Mrs Justice Denham stated the central issue in the instant case was whether the claim of the plaintiff came within the category of "nervous shock" cases in which the courts have awarded damages for psychiatric injury, even in the absence of physical injury, and, if not, whether the plaintiff was nonetheless entitled to recover damages. Mrs Justice Denham stated grief and sorrow were not a basis upon which to recover damages. There has to be a proven psychiatric illness. It was accepted for these proceedings that the first named plaintiff had suffered a psychiatric illness. Mrs Justice Denham stated that the common law had evolved by reference to the occurrence of a specific event - a railway or car accident. In Alcock & Ors v. Chief Constable of South Yorkshire Police 1 AC 310 Lord Ackmer said at p.401 "'Shock', in the context of this cause of action, involves the sudden appreciation by sight or sound of a horrifying event, which violently agitates the mind. It has yet to include psychiatric illness caused by the accumulation over a period of time of more gradual assaults on the nervous system." This statement reflected the common law in Ireland where the "aftermath" cases either relate to the event, or the situation in its immediate aftermath. It is clear that the common law was stated in Kelly, with five conditions, subsequently endorsed in Fletcher. On this law the plaintiff was not entitled to succeed because the fourth condition was not met. The learned High Court judge was correct in identification and application of the law. On this basis the plaintiff was not entitled to succeed and the appeals were dismissed.

Mrs Justice Denham stated however, that counsel for the plaintiff pressed the court, if it found that the current law did not apply, to extend it on general principles of the law of negligence. This was a matter of significant general importance. Such a decision could have serious repercussions. In considering the extension of the common law liability for "nervous shock", policy issues arise. Mrs Justice Denham noted in Fletcher the issue as to whether the law should be extended also arose for consideration. The Supreme Court in that case refused to do so. Thus there are limits in law to liability for nervous shock. The common law provides illustrations of successful cases where damages for "nervous shock" were awarded. However, these cases relate to persons perceiving an accident or its immediate aftermath.

Mrs Justice Denham stated this was a tragic case. The plaintiffs were entitled to deepest sympathy for their loss.
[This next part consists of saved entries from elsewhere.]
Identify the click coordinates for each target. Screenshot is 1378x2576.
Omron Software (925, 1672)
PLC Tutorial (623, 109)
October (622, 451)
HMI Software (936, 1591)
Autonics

However, the law as it stands did not entitle them to damages and the court would not extend the law. Any such development would give rise to uncertainty in the law of liability generally and to potentially unforeseeable repercussions. Mrs Justice Denham stated for the reasons given she would dismiss the appeal and affirm the order of the High Court dismissing the action.

The Chief Justice, Mr Justice Murray and Mr Justice Finnegan concurred with the judgment of Mrs Justice Denham.

Solicitors: Augustus Cullen Law (Wicklow) (for the appellant); Beauchamps (Dublin) (for the respondent).